The quantification of banned substances in equine antidoping control, especially in racehorse urine, necessitates robust analytical methods with high detection levels due to the extremely low concentrations of the target substances and the significant impact of minor variations on doping test results. Reliable quantification is important for substances near regulatory thresholds, which, if exceeded, are prohibited. This study presents the development and validation of a bioanalytical UHPLC-HRMS method for quantifying doping substances in equine urine, including diazepam and acepromazine with a regulatory limit level of 10 ng.mL^-1 (validated at 6, 8, 10, 12, and 14 ng.mL^-1); ketoprofen, flunixin, and caffeine with a permissible limit of 100 ng.mL^-1 (validated at 60, 80, 100, 120, and 140 ng.mL^-1); and meloxicam and lidocaine with a detection threshold of 25 ng.mL^-1 (validated at 15, 20, 25, 30, and 35 ng.mL^-1) using the accuracy profile.

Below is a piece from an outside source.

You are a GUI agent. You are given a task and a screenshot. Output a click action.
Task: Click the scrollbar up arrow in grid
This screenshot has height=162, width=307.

Different β values were applied to determine the proportion of future measurements that will fall within predefined acceptance limits, set at ±30 % (for a biological matrix). Method validation was carefully carried out and rigorously demonstrated in compliance with the French Society of Pharmaceutical Sciences and Techniques (SFSTP) commission in compliance with the ISO 17025 standard.

Keywords: Accuracy profile; Bio-analytical validation; Chromatography; Error total; Mass spectrometry; Quantification limit.